# What to do
Only the lines from the one containing "Image resolution: width=819, height=2576." through the one containing "[Åben søgning]" should be printed, exactly as they appear below, with both ends included.

Entries shown Start Marker

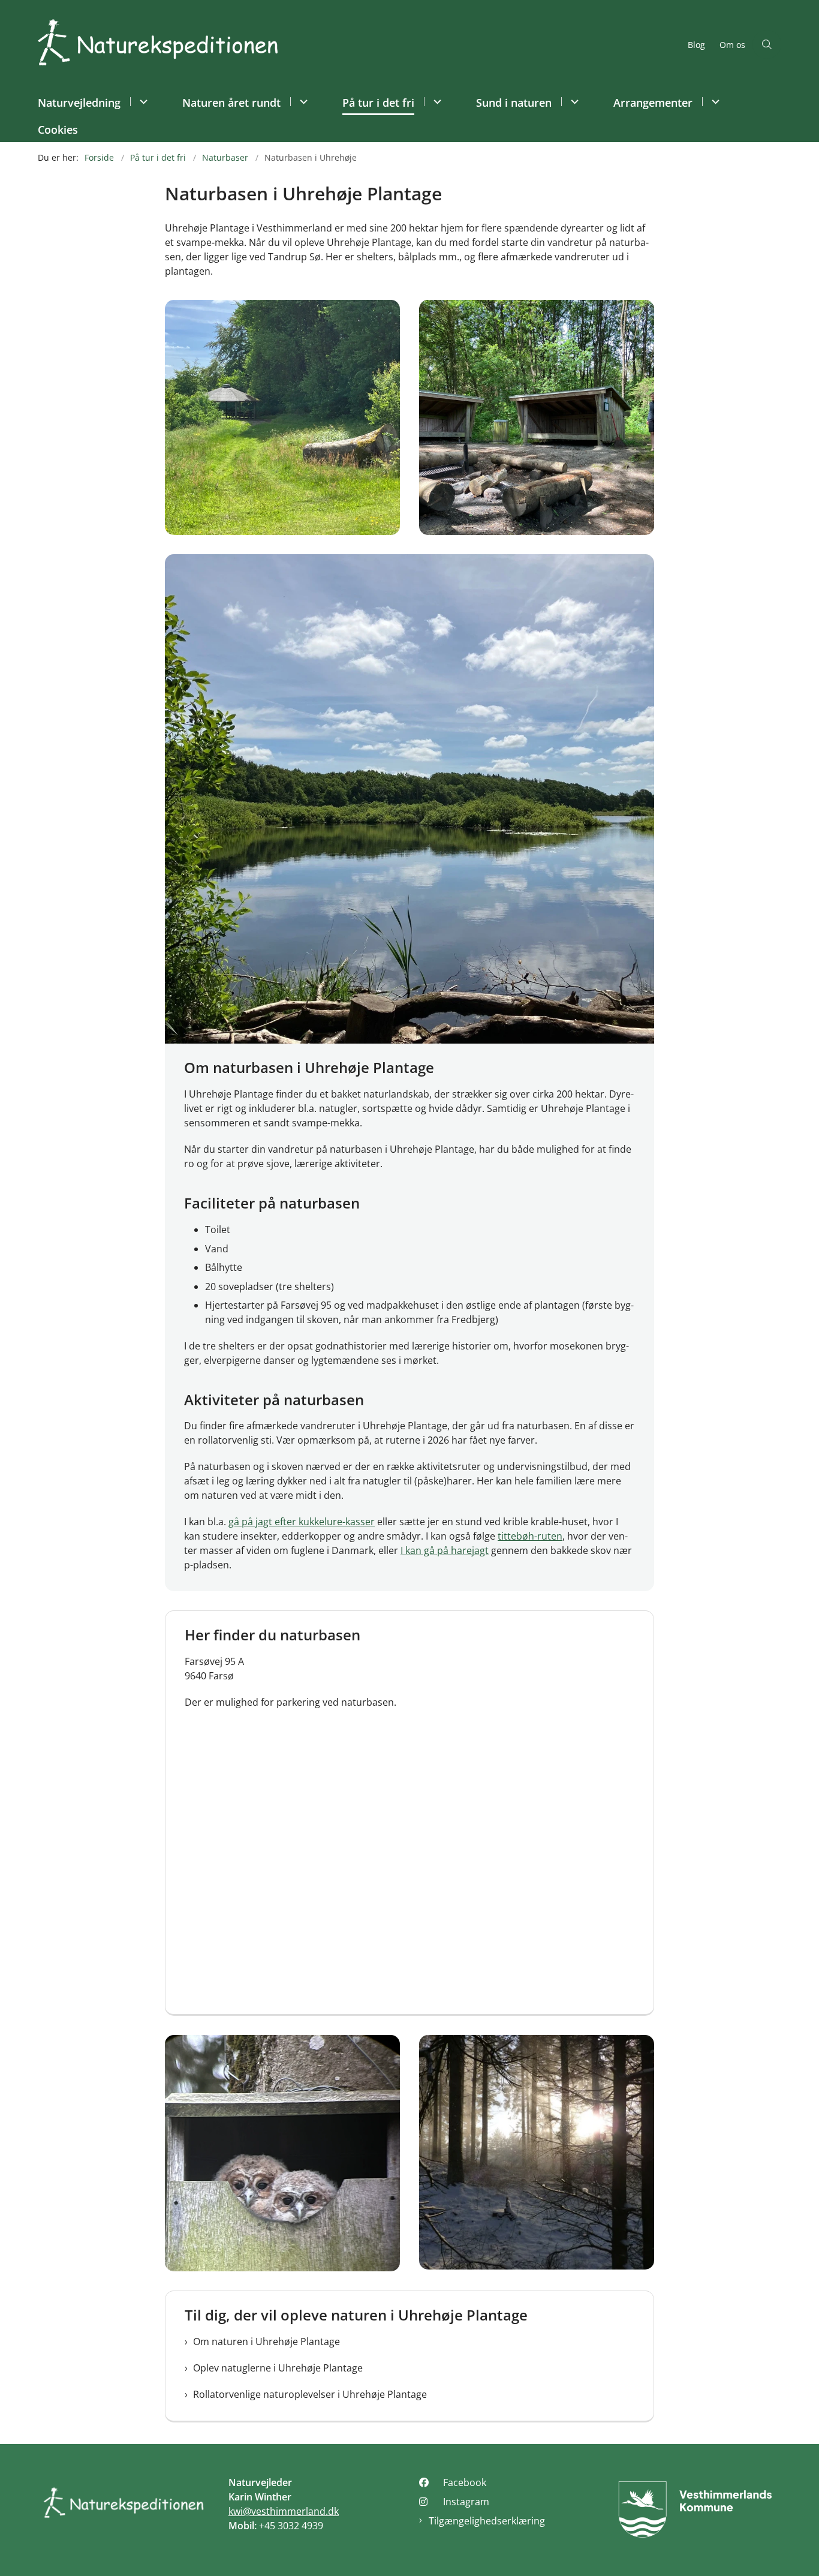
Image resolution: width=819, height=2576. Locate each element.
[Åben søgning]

Entries shown End Marker
Entries shown Start Marker

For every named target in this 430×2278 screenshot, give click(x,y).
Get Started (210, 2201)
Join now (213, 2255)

Entries shown End Marker

# Written reply
Image resolution: width=819, height=2576. Locate each element.
[Åben søgning]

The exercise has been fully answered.